▸ **Work to be completed**
Extract every line of the entries below verbatim, omitting the pictures.

▸ **Entries taken from a collection**
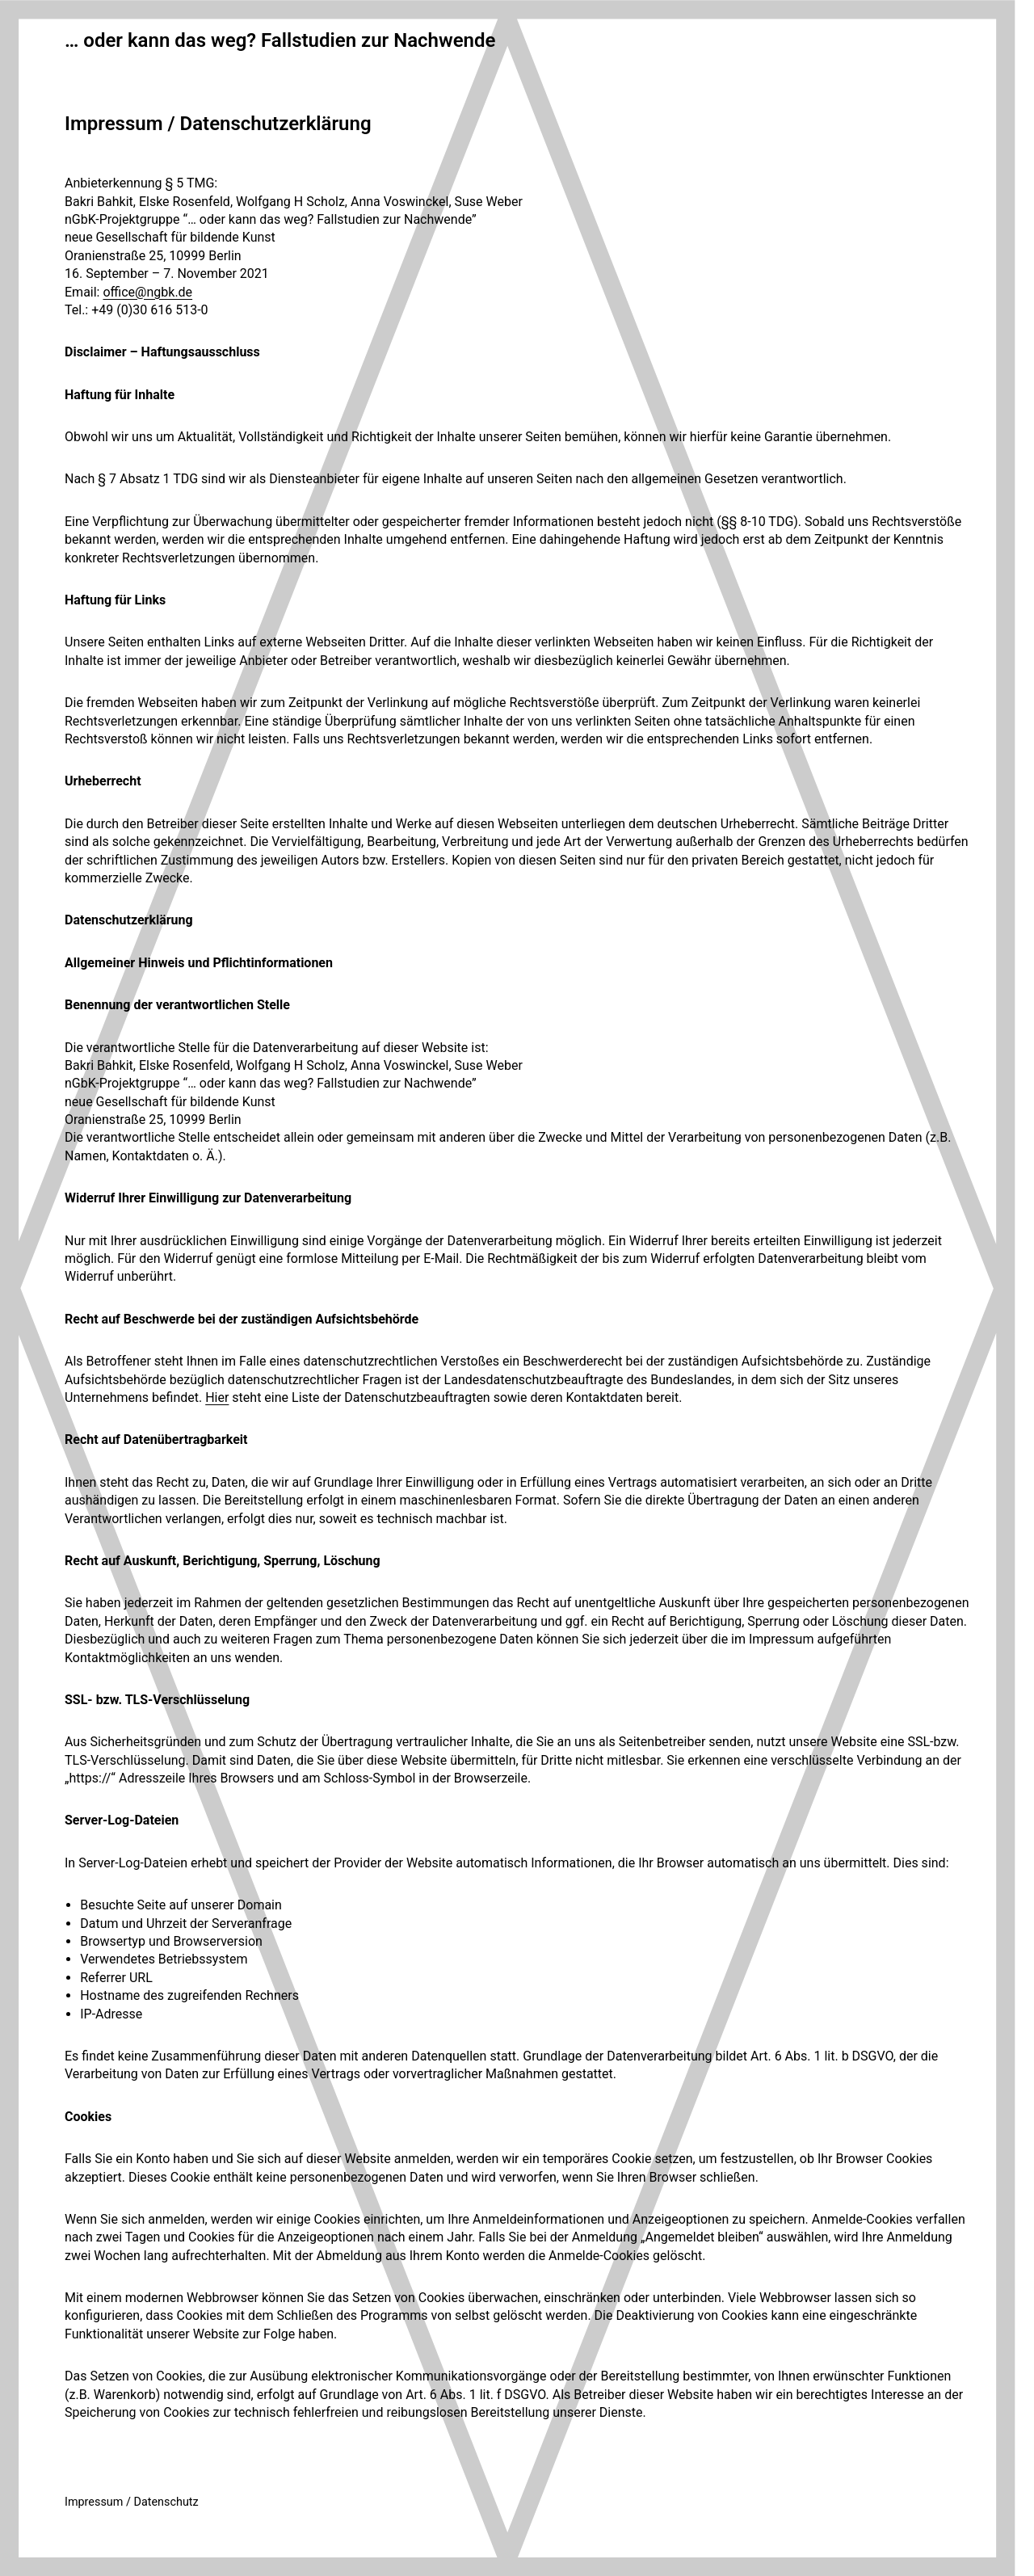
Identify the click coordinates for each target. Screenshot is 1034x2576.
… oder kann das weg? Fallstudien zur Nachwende (280, 40)
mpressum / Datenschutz (133, 2502)
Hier (217, 1397)
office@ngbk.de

▸ **Answer to this exercise**
Identify the click coordinates for each target. Screenshot is 1034x2576.
… oder kann das weg? Fallstudien zur Nachwende (280, 40)
mpressum / Datenschutz (133, 2502)
Hier (217, 1397)
office@ngbk.de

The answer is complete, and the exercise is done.